Ignore my sudden swearing outburst in my last entry.
Confirmation last sunday (6/3) was on Renounciation. It has to do with admitting your sins and cleansing yourself of them. So i had to admit to a number things, mostly to do with attitude and emotions. Emma made me pray with her after that to renounciate all my sins. Obviously it won't happen immediately, i have to make it happen. After that i consulted her about my swearing problem. She said is just to cut down on it and to get people around me to help me out by cutting it out as well.
I did relatively well for my first term. Science, maths and geog - A1 and chinese should be A2 or if i'm unlucky that mrs pua adds the paper 1 in, then probably lower. English - B3, which is my target anyway. I don't know about the rest. Yay! lol. so im ranked 5th for english, and apparently 11th for science, but i think there's a mistake on the paper (after 1, it says 3, no 2) so i should be 10th. Haiz.
Super busy during school holidays - Media club camp, Sec 2 camp, tuition and homework. Help.
Ok, i'm extending this entry cause i juz read my twinnie's blog and i got thinking.
I miss a whole load of people. I feel like going to school and giving nicolle a hug like as if i was a little kid who just came home to my mum after decades or something. I don't know. I miss my twin bro, i miss sue, i miss cui, pam, stace, arnold. ok now i sound like a little kid. I went to school and I don't know but I felt so lonely. Even though brenda and vanessa are around me.
I must be really blessed. In terms of academic results, I'm doing.... brilliant. Social - Not bad, i guess. Pressure is dropping me like a huge atomic bomb. Unfortunately for me, I set high expectations and standards for myself. When i get a great grade, I feel really proud, when i don't, obviously im disappointed, and i feel stressed. A whole load of people expect me to do well in this reality. Crud.
Media club - the pressure. I have only half my time slots filled up compared to other committee members and i feel like i haven't been faithful to the club. and the pressure to get the final product ready. I have a meeting tomorrow to confirm layout. Apparently, we actually have to get it done tmr. Gillian will probably be on our tail tmr, coz i don't think we're up to anything yet at all.
My christian life is another thing. Being faithful to God. I want to. I keep on skipping my quiet time cause im sleepy or i forget. And all these things that are not good things by God's eyes and heart - It seems so hard to get rid of it. Swearing, rap music, temper. I can only go slow. I don't even know whether i'm going at all.

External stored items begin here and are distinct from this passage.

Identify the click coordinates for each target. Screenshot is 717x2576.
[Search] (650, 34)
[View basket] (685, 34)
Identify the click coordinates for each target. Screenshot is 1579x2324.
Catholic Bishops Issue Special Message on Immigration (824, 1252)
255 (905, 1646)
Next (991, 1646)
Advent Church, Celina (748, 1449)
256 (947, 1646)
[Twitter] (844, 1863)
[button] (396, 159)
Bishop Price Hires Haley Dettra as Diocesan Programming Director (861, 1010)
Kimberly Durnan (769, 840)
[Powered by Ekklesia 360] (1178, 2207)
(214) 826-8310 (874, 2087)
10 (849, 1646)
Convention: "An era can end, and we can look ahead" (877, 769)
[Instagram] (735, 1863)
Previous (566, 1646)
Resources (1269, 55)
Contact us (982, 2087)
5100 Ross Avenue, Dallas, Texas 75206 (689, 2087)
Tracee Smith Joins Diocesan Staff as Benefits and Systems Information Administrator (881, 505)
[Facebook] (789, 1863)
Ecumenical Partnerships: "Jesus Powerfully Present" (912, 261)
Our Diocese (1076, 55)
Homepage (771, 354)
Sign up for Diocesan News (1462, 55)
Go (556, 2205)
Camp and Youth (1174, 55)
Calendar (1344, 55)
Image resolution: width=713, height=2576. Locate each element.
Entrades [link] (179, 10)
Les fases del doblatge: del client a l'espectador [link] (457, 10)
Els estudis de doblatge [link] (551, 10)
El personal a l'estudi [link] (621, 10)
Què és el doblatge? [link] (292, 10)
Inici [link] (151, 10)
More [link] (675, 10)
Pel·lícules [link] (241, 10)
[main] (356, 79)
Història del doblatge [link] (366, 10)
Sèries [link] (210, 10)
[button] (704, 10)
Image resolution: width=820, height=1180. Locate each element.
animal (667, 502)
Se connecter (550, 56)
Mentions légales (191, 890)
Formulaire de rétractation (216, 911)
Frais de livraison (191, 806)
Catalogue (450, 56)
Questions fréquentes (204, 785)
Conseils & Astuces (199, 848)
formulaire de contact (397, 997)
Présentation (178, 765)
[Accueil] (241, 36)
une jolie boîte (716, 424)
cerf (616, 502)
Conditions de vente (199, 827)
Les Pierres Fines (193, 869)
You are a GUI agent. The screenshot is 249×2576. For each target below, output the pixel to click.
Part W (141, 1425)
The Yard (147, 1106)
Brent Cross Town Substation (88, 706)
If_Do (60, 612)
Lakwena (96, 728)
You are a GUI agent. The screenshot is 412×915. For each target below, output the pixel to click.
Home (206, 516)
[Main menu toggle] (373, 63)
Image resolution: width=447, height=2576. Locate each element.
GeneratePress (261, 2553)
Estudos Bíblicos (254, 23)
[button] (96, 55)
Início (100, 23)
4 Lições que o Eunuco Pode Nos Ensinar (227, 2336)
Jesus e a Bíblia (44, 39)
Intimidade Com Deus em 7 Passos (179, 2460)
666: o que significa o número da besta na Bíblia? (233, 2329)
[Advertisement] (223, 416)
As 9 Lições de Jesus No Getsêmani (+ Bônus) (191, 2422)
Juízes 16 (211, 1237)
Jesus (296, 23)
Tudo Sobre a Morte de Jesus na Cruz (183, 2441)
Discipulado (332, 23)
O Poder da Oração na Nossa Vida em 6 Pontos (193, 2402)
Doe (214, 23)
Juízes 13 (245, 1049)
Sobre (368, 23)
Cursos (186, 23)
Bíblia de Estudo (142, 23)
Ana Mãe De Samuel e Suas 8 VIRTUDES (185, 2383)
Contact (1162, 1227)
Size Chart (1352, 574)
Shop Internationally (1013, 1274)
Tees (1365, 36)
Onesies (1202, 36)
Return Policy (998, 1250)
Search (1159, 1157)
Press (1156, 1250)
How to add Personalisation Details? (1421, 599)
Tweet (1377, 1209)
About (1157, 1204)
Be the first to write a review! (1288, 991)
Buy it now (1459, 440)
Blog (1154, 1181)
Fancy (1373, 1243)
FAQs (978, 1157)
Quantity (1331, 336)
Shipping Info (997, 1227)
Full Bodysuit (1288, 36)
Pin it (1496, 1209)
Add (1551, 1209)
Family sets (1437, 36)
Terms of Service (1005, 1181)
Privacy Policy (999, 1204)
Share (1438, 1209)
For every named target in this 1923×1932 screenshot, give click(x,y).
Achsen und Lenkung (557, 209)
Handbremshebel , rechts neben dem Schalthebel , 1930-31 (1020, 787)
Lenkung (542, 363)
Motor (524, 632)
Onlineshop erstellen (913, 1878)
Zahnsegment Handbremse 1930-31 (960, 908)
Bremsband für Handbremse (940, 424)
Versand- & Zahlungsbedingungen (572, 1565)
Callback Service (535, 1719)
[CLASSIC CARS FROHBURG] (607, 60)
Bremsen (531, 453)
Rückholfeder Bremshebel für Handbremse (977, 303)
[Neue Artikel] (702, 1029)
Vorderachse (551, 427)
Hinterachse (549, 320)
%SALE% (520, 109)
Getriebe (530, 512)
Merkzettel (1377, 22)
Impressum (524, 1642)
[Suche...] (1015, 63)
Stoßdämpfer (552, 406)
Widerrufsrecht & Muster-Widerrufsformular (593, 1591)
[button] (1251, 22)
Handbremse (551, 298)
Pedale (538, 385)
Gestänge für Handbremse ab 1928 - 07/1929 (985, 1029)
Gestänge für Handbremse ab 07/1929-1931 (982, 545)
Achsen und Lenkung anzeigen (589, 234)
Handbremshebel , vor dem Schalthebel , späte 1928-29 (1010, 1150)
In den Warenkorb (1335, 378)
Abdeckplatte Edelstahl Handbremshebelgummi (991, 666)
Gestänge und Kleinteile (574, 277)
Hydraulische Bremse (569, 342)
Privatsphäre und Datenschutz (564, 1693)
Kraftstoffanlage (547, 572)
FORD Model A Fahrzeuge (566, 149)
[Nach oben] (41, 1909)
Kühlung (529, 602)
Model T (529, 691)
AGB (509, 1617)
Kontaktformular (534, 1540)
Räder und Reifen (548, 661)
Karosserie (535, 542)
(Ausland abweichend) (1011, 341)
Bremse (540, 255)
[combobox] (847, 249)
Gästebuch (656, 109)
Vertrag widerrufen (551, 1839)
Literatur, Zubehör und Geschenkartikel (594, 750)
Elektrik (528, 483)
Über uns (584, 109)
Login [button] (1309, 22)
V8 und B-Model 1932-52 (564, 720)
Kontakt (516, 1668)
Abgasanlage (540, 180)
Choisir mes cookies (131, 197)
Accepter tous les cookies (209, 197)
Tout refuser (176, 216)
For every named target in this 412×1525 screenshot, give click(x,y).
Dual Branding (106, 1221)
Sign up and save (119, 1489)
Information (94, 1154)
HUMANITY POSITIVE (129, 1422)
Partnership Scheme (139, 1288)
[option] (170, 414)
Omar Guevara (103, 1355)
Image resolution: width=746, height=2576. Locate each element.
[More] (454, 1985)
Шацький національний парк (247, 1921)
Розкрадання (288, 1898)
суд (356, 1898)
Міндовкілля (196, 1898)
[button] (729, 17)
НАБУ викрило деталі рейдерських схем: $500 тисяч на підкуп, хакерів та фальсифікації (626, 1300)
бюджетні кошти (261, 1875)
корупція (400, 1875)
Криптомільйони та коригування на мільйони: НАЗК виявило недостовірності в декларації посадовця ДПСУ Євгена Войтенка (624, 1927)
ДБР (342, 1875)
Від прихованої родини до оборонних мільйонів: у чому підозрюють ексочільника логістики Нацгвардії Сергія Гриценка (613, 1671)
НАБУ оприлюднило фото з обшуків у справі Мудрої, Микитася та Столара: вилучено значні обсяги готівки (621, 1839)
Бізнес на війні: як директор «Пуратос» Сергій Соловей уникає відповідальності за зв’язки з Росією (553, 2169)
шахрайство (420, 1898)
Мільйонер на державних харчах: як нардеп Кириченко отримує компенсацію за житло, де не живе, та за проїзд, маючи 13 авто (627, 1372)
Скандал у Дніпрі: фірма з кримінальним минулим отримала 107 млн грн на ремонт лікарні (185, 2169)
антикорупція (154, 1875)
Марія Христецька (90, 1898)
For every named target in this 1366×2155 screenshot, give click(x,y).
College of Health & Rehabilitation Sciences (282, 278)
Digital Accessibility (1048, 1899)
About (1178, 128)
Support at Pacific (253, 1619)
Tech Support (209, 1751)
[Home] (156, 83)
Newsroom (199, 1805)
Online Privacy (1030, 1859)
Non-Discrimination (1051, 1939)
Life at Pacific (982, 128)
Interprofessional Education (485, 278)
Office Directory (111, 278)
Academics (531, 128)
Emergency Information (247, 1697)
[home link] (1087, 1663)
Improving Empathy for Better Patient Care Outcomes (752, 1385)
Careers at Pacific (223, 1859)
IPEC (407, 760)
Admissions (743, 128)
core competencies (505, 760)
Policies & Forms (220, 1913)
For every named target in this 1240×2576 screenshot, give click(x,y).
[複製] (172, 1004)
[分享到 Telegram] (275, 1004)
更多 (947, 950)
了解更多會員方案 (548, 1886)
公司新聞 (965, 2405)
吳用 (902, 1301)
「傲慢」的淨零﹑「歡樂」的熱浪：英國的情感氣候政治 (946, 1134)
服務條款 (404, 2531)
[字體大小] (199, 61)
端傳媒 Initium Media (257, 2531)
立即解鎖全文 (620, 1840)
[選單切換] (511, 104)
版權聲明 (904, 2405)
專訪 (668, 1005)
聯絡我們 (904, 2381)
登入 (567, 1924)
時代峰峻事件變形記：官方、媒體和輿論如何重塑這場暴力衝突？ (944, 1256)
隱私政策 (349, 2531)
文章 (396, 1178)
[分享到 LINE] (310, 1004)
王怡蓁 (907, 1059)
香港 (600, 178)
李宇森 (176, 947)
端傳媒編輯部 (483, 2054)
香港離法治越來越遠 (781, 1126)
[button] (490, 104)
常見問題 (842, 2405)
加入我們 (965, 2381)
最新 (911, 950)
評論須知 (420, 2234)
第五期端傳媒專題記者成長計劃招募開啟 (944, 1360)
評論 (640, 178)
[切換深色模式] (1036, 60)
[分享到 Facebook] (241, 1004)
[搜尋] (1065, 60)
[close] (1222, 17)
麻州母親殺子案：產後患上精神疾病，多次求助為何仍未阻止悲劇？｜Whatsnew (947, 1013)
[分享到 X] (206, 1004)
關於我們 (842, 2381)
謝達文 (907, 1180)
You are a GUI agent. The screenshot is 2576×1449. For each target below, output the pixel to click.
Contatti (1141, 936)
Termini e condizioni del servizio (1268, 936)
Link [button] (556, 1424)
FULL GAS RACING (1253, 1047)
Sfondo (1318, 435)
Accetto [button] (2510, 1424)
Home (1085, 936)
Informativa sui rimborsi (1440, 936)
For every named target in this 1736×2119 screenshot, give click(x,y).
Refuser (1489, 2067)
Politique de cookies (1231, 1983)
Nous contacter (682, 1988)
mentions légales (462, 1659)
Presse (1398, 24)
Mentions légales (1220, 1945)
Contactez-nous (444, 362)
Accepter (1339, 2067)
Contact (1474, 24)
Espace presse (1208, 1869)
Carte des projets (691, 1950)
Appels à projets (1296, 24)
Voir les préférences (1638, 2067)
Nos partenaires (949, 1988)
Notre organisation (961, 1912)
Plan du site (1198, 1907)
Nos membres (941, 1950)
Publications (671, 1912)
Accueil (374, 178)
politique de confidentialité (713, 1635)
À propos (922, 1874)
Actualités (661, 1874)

Another thing I can't stand - In AKTLG, they taught me that 'trying your best' isn't good enough. You shouldn't 'try'. You 'try', and you should go and do 50 push-ups immediately. You should ' do your best' There is a difference, and I see it. Try doesn't guarantee that you will do it, you have to do your best. But everyone, even teachers, keep on going 'try your best'.. Gosh.